Problem requirements - Top to bottom, give the entries again exactly as written.

Data items -
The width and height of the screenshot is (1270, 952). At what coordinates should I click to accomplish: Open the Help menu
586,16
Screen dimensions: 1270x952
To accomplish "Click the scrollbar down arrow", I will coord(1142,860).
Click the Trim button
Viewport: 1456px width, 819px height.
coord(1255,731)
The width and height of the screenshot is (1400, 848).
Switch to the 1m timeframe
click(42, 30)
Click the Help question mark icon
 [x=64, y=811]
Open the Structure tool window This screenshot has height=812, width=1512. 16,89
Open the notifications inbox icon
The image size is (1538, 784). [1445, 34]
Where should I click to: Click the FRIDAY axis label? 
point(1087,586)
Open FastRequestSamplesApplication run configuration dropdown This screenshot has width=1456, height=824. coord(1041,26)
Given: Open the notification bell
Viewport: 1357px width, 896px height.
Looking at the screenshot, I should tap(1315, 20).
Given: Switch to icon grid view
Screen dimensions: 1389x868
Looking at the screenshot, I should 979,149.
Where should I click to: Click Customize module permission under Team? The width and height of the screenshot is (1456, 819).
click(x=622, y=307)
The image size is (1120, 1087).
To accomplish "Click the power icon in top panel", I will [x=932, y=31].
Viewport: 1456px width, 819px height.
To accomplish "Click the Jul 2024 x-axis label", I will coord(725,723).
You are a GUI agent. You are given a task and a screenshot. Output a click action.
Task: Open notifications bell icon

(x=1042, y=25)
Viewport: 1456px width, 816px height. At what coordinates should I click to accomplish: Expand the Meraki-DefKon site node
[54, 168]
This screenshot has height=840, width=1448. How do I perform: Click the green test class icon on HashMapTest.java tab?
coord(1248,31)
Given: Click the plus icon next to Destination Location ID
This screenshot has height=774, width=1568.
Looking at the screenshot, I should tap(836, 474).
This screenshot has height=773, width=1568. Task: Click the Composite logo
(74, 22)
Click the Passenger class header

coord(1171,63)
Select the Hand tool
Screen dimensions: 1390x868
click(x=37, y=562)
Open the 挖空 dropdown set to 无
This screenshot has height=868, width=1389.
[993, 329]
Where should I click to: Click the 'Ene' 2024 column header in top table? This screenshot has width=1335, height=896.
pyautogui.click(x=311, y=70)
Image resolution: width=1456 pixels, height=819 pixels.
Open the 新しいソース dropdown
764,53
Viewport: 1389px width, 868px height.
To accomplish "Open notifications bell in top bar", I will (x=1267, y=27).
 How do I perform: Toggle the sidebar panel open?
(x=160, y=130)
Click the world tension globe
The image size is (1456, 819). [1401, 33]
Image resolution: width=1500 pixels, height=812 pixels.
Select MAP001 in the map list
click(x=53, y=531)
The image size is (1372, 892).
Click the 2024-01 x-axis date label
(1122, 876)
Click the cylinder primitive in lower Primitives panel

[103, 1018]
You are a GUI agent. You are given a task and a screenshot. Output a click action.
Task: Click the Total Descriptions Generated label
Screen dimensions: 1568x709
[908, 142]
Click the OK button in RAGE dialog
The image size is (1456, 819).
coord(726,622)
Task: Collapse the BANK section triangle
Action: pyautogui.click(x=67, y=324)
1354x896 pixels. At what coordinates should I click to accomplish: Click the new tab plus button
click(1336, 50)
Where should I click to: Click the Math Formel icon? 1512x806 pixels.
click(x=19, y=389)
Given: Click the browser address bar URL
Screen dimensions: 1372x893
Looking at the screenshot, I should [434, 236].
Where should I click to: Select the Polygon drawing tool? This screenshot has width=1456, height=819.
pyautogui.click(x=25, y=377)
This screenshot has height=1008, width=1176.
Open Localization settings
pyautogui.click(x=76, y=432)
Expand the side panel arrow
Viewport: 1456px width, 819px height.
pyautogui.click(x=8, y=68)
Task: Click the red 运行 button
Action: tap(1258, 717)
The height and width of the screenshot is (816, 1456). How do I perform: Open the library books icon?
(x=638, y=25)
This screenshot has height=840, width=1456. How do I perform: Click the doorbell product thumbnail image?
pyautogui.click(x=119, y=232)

Solution for this exercise -
The width and height of the screenshot is (1270, 952). At what coordinates should I click to accomplish: Open the Help menu
586,16
Screen dimensions: 1270x952
To accomplish "Click the scrollbar down arrow", I will coord(1142,860).
Click the Trim button
Viewport: 1456px width, 819px height.
coord(1255,731)
The width and height of the screenshot is (1400, 848).
Switch to the 1m timeframe
click(42, 30)
Click the Help question mark icon
 [x=64, y=811]
Open the Structure tool window This screenshot has height=812, width=1512. 16,89
Open the notifications inbox icon
The image size is (1538, 784). [1445, 34]
Where should I click to: Click the FRIDAY axis label? 
point(1087,586)
Open FastRequestSamplesApplication run configuration dropdown This screenshot has width=1456, height=824. coord(1041,26)
Given: Open the notification bell
Viewport: 1357px width, 896px height.
Looking at the screenshot, I should tap(1315, 20).
Given: Switch to icon grid view
Screen dimensions: 1389x868
Looking at the screenshot, I should 979,149.
Where should I click to: Click Customize module permission under Team? The width and height of the screenshot is (1456, 819).
click(x=622, y=307)
The image size is (1120, 1087).
To accomplish "Click the power icon in top panel", I will [x=932, y=31].
Viewport: 1456px width, 819px height.
To accomplish "Click the Jul 2024 x-axis label", I will coord(725,723).
You are a GUI agent. You are given a task and a screenshot. Output a click action.
Task: Open notifications bell icon

(x=1042, y=25)
Viewport: 1456px width, 816px height. At what coordinates should I click to accomplish: Expand the Meraki-DefKon site node
[54, 168]
This screenshot has height=840, width=1448. How do I perform: Click the green test class icon on HashMapTest.java tab?
coord(1248,31)
Given: Click the plus icon next to Destination Location ID
This screenshot has height=774, width=1568.
Looking at the screenshot, I should tap(836, 474).
This screenshot has height=773, width=1568. Task: Click the Composite logo
(74, 22)
Click the Passenger class header

coord(1171,63)
Select the Hand tool
Screen dimensions: 1390x868
click(x=37, y=562)
Open the 挖空 dropdown set to 无
This screenshot has height=868, width=1389.
[993, 329]
Where should I click to: Click the 'Ene' 2024 column header in top table? This screenshot has width=1335, height=896.
pyautogui.click(x=311, y=70)
Image resolution: width=1456 pixels, height=819 pixels.
Open the 新しいソース dropdown
764,53
Viewport: 1389px width, 868px height.
To accomplish "Open notifications bell in top bar", I will (x=1267, y=27).
 How do I perform: Toggle the sidebar panel open?
(x=160, y=130)
Click the world tension globe
The image size is (1456, 819). [1401, 33]
Image resolution: width=1500 pixels, height=812 pixels.
Select MAP001 in the map list
click(x=53, y=531)
The image size is (1372, 892).
Click the 2024-01 x-axis date label
(1122, 876)
Click the cylinder primitive in lower Primitives panel

[103, 1018]
You are a GUI agent. You are given a task and a screenshot. Output a click action.
Task: Click the Total Descriptions Generated label
Screen dimensions: 1568x709
[908, 142]
Click the OK button in RAGE dialog
The image size is (1456, 819).
coord(726,622)
Task: Collapse the BANK section triangle
Action: pyautogui.click(x=67, y=324)
1354x896 pixels. At what coordinates should I click to accomplish: Click the new tab plus button
click(1336, 50)
Where should I click to: Click the Math Formel icon? 1512x806 pixels.
click(x=19, y=389)
Given: Click the browser address bar URL
Screen dimensions: 1372x893
Looking at the screenshot, I should [434, 236].
Where should I click to: Select the Polygon drawing tool? This screenshot has width=1456, height=819.
pyautogui.click(x=25, y=377)
This screenshot has height=1008, width=1176.
Open Localization settings
pyautogui.click(x=76, y=432)
Expand the side panel arrow
Viewport: 1456px width, 819px height.
pyautogui.click(x=8, y=68)
Task: Click the red 运行 button
Action: tap(1258, 717)
The height and width of the screenshot is (816, 1456). How do I perform: Open the library books icon?
(x=638, y=25)
This screenshot has height=840, width=1456. How do I perform: Click the doorbell product thumbnail image?
pyautogui.click(x=119, y=232)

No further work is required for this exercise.